Opinion

In name of transparency, BJP has made it easier for parties to get anonymous corporate funds

BJP is cracking down on the black cash in the electoral system, but opening the door to American style special interests.

Prime Minister Narendra Modi surprised many when in 2016 he began speaking of electoral reforms, and cleaning up the way political funding works. Finance Minister Arun Jaitley took this even further, announcing in his budget speech in February several proposals directly aimed at making electoral funding more transparent. But, as Attorney General Mukul Rohatgi has admitted, whenever Modi or his government announces something, we must look at the fine print. The details make it clear that the electoral reforms Jaitley is introducing would make political funding even more anonymous than it was before.

In his budget speech, Jaitley suggested a few ways to make electoral funding more transparent.

  1. Lower the threshold on anonymous cash donations to Rs 2,000, from Rs 20,000.
  2. Allow parties to get any amount of money if it comes by cheque or digitally
  3. Permit the use of electoral bonds, issued by the Reserve Bank of India, which will make it easier to donate money to political parties.
  4. Require all political parties to file their income tax returns.

The first and last of these provisions are mostly meaningless.
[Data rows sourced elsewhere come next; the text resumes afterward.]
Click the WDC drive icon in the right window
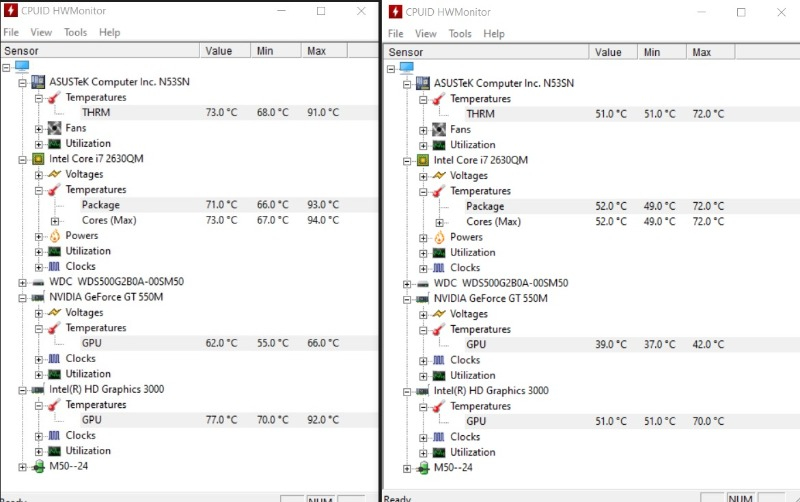The image size is (800, 502). coord(421,283)
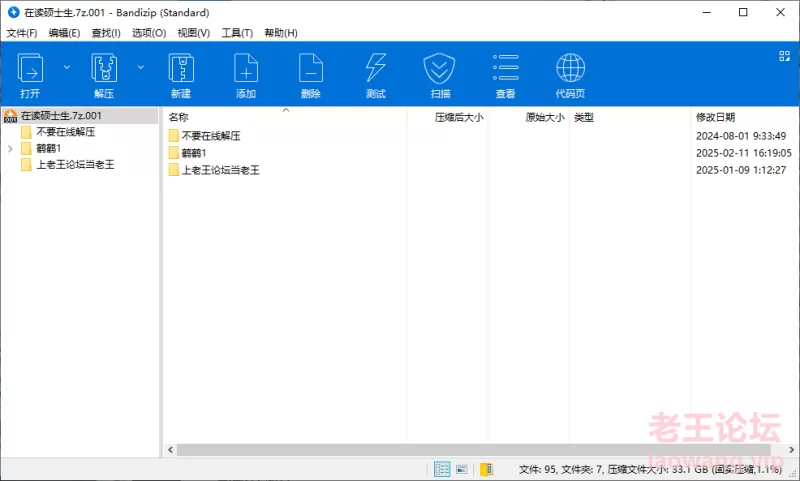Open the 文件(F) menu

point(21,33)
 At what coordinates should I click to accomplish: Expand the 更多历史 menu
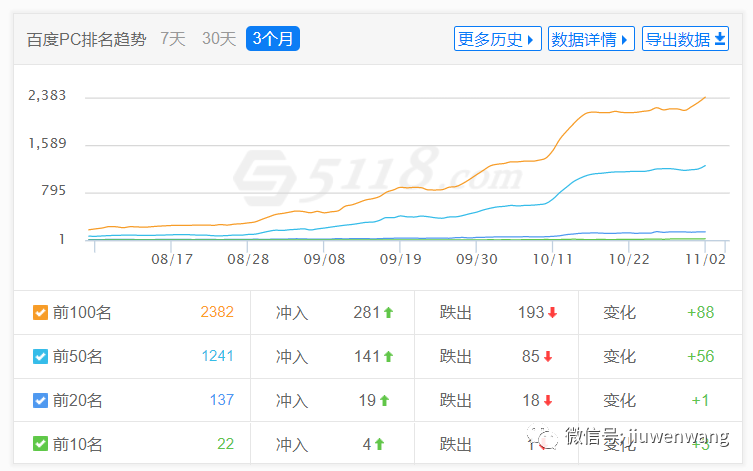point(497,40)
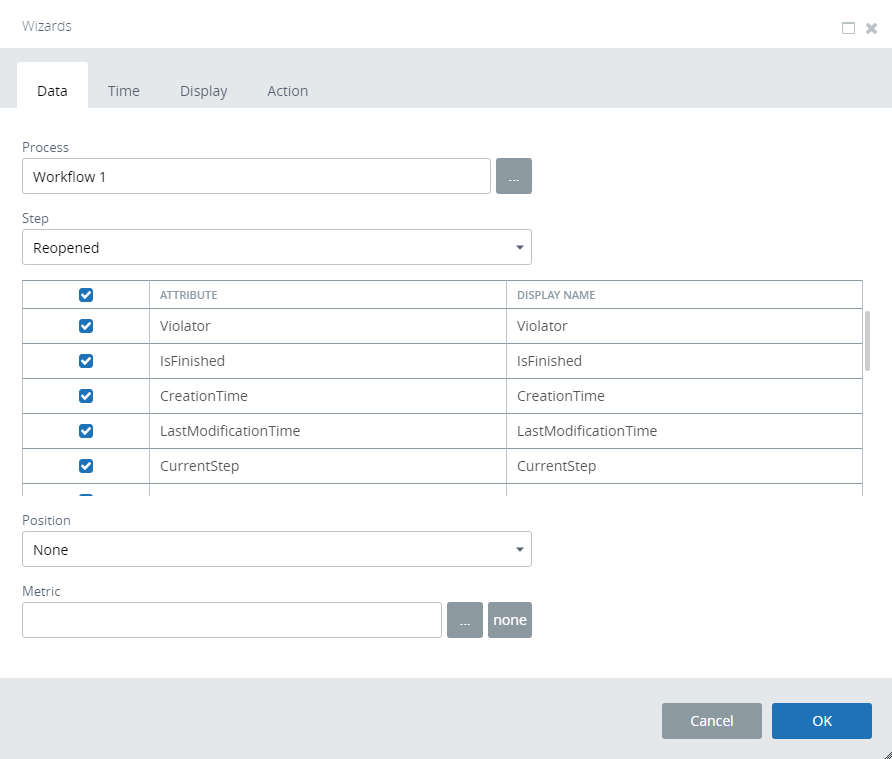The height and width of the screenshot is (759, 892).
Task: Uncheck the IsFinished attribute checkbox
Action: pos(86,361)
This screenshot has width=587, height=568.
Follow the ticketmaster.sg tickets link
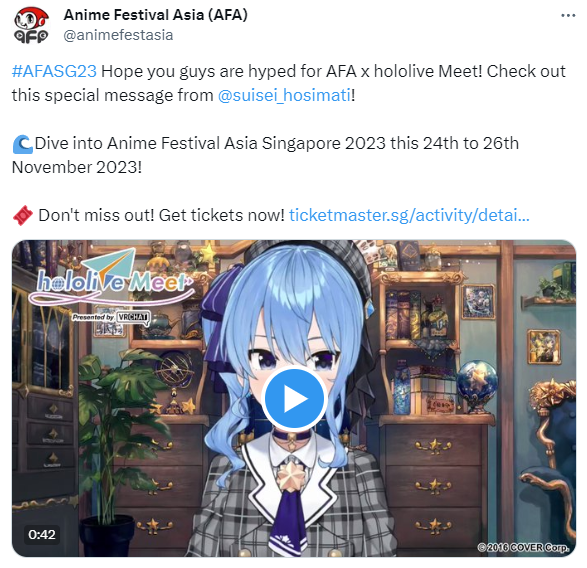coord(409,215)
Lowering the threshold to Rs 2000, without putting a cap on the total amount of anonymous cash donations, means parties just have to say they received ten donations of Rs 2,000 instead of one lump sum of Rs 20,000 allowed currently. And parties were always expected to file their income tax returns, even if they are exempt from paying any taxes.
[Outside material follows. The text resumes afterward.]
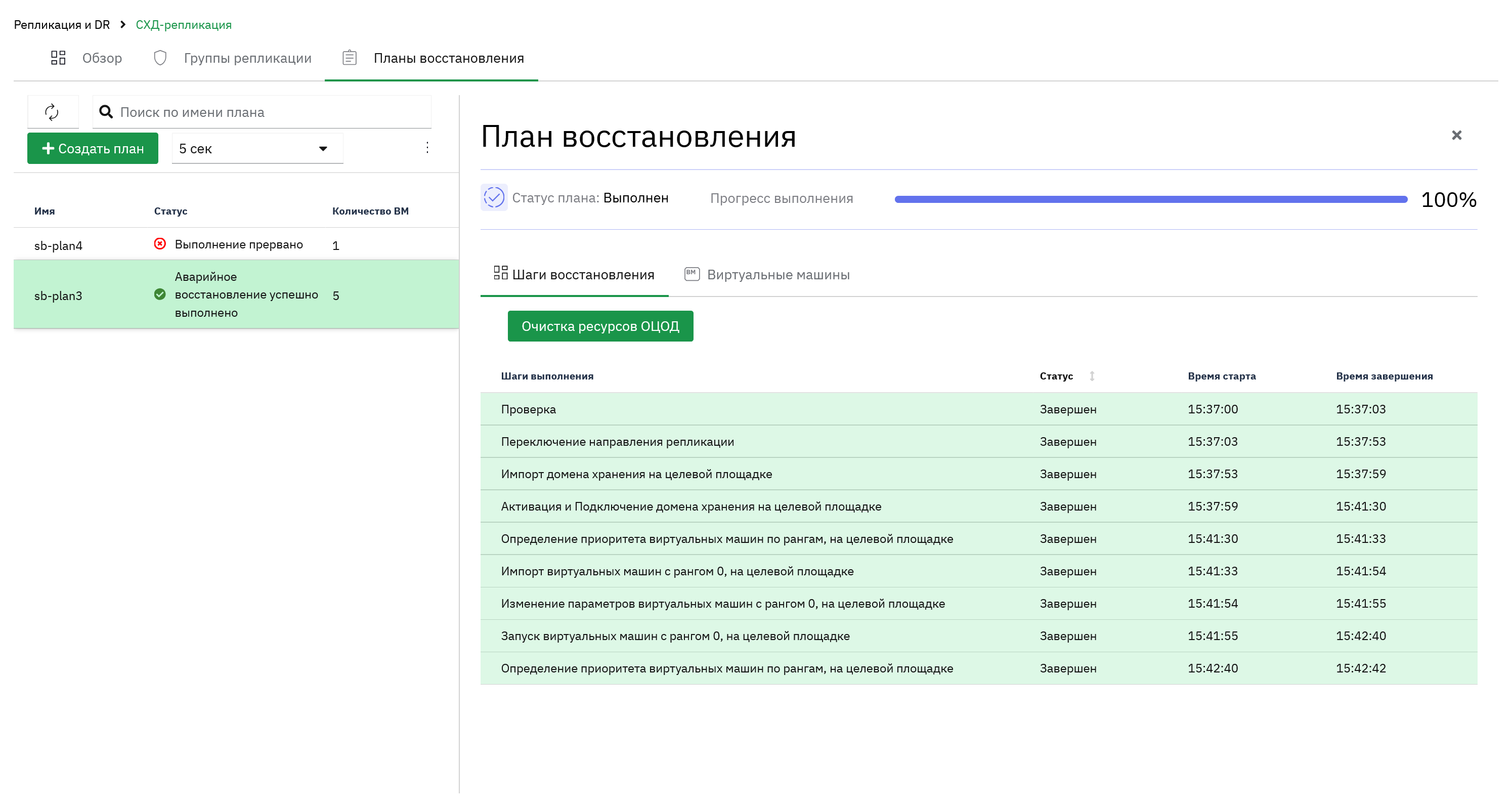Click the magnifier search icon
The height and width of the screenshot is (803, 1512).
(x=106, y=112)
The fine print on points two and three, however, makes it clear that this promised electoral reform actually makes political funding less transparent.

Corporate funds

Take the question of political parties receiving money by cheque or digitally. The Bharatiya Janata Party has made common cause with its opponents in arguing against political parties coming under the Right to Information Act. So though the parties will automatically record details of who is donating by cheque or digitally, the question of whether this is open to the public record remains one for the courts to decide.

The BJP has now gone a step further. One of the last-minute amendments added to the Finance Bill 2017, included a change to the Companies Act that removes restrictions on how much money can be donated to political parties and deletes a requirement that companies tell the public who they donated money to.

As PRS Legislative, a research firm, explains,

Currently, a company may contribute up to 7.5% of the average of its net profits in the last three financial years, to political parties. The company is required to disclose the amount of contributions made to political parties in its profit and loss account, along with the name of the political parties to which such contribution was made  

The amendments to the Finance Bill, 2017 propose to remove: (i) the limit of 7.5% of net profit of the last three financial years, for contributions that a company may make to political parties, (ii) the requirement of a company to disclose the name of the political parties to which a contribution has been made.   

In other words, companies previously had to stick to a certain limit and had to list out the parties they were donating to. No longer.

Electoral bonds

Jaitley announced electoral bonds in the Budget, and later more details were provided in the Finance Bill he introduced in Parliament. Simply put, electoral bonds are like promissory notes, bearer bonds or any other financial instrument. Any person can buy these bonds from a notified bank, and then deposit them in an account listed out by a political party.

How does that clean up electoral funding, if it is basically an alternative currency that can only be paid to political parties? The government presumes that the notified banks will act as the filter to make sure there is only white money coming into the electoral bonds.

But there’s a catch. The Finance Bill also seeks to amend the Representation of People’s Act – which governs elections in India – to ensure that electoral bonds are anonymous. Those buying these bonds to put money into political parties do not have to record who they are.

Jaitley was clear about this:

“Every recognised political party will have to notify one bank account in advance to the Election Commission and these can be redeemed in only that account in a very short time. These bonds will be bearer in character to keep the donor anonymous.” 

So the government has introduced a new way of donating large sums of money to political parties that is entirely anonymous in nature.

Special interests

How can the government possibly claim that these two moves, both of which make it easier for anonymous money to be given to political parties, amounts to electoral reform? Jaitley’s approach is similar to what the government carried out during demonetisation. It presumes cash is the only way to route “dirty” money and takes all digital or cheque-based transactions to be automatically clean.

In effect, what the BJP is trying to do here is to move away from the black money believed to plague political parties, while opening the door for huge tranches of cash from corporations that can remain anonymous.

Remember, last year the BJP used the Finance Bill to change rules allowing political parties to receive foreign funds. And they did this with retrospective effect, so that a Delhi High Court verdict holding the BJP and the Congress guilty of receiving illegal foreign funds was no longer a crime.

The move towards electoral bonds and non-declaration from companies might reduce the black cash problem of Indian politics, but it makes it much easier for American style special interests to pump large amounts of money into parties without having to declare them.

And naturally, the party that is most likely to benefit from this is one that is large, relies less on smaller cash donations, has close connections to corporations and a substantial support base outside the country.